Clinical Trial FAQs
The decision to participate in a clinical trial is an important, personal decision. The following frequently asked questions may assist in helping you make the decision. Please feel free to contact the clinical research staff if you have any questions that are not covered below. Relevant contacts for the current clinical trials are listed under each clinical trial here.
What is a clinical trial?
Clinical trials are biomedical or health-related research studies in humans. Studies are either interventional (where participants are given a treatment and the outcomes are recorded) or observational (where participants are just observed and their outcomes are measured by the investigators).
Who can participate in a clinical trial?
Clinical trials have set guidelines about who can participate. There are certain inclusion and exclusion criteria that define who can participate in a clinical trial. This is essential as it helps produce reliable and statistically significant results. Criteria are based on factors such as age, gender, medical history, family history and current medication. Some research studies seek participants with a particular illness or conditions that are to be studied, while others need healthy participants as “control” subjects. Most studies require both patients and healthy participants.
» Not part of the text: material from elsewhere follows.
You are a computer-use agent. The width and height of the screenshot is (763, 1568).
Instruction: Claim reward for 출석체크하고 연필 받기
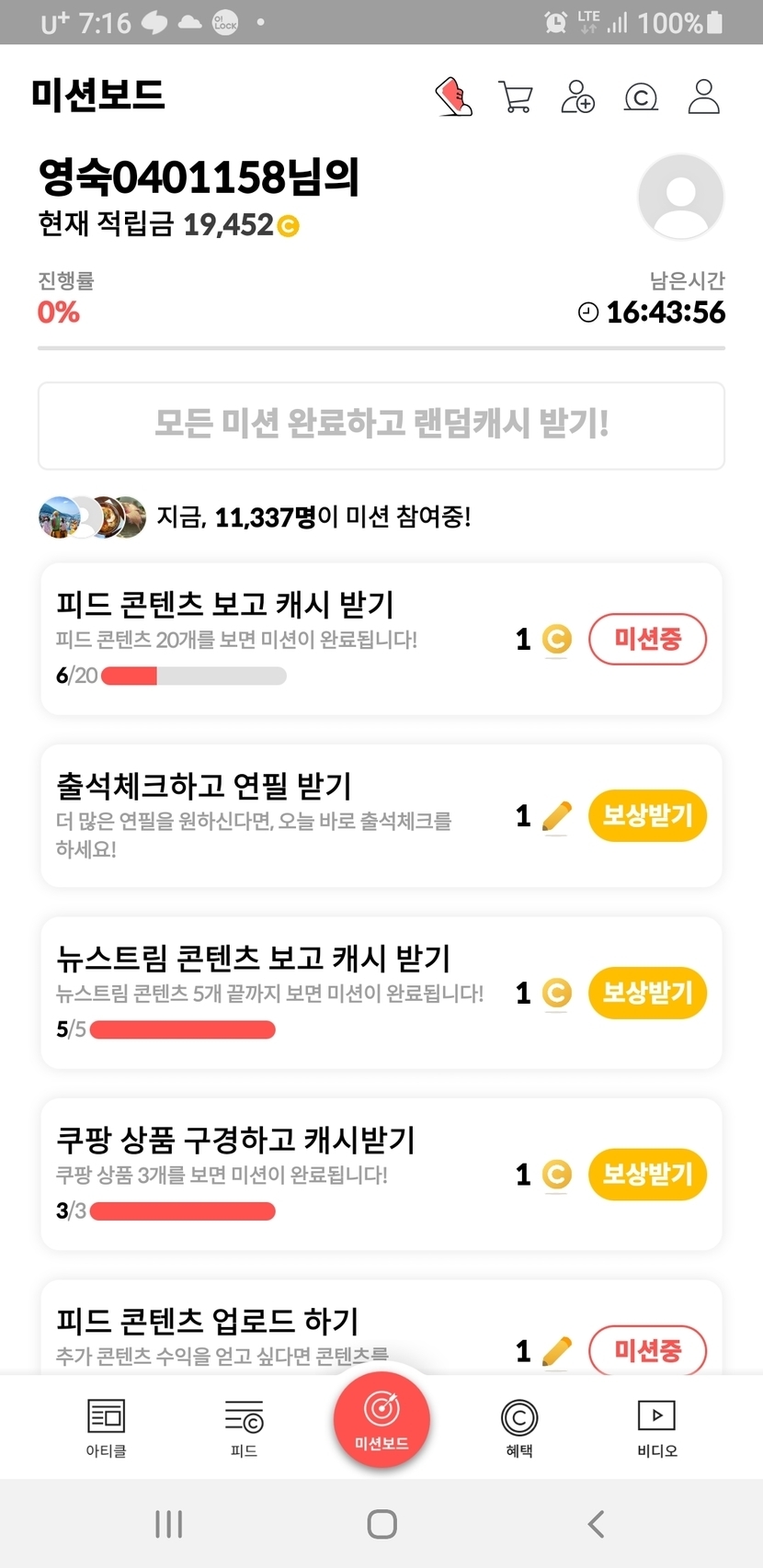(x=647, y=815)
What happens during a clinical trial?
The clinical trial process depends on what kind of trial is being conducted. Doctors, nurses, researchers and other health care professionals are usually involved in the trial. They will check the health of the participants at the beginning of the trial, give specific instructions for participating throughout the trial, monitor the participant during and at the end of the trial, and often stay in touch after the trial is completed.
What is informed consent?
Before a patient decides whether or not to participate, they are given the key facts about the trial. This is known as informed consent and a patient must be fully aware of the benefits and risks involved in a trial before choosing whether or not to be involved. It is also a continuing process throughout the study. Informed consent is not a contract and the participant can withdraw from the trial at any time.
How is the safety of the participant protected?
There are ethical and legal codes that apply to clinical trials. The trial follows a carefully controlled study plan which details what researchers will do in the study. This plan must first be approved by the Princess Alexandra Hospital Human Research Ethics Committee. The Committee is an independent committee of physicians, a nurse, a lawyer, a pharmacist, a minister of religion, community members and others who ensure that a clinical trial is ethical, that the risks are as low as possible and the potential benefits are worthwhile. The Diamantina Institute also has a Human Ethics Committee at The University of Queensland that may also initially approve and periodically review the research. As a clinical trial progresses, researchers report the results of the trial at scientific meetings, in scientific journals and to various government agencies. Individual participants' names will not be disclosed and will not be mentioned in any of these reports.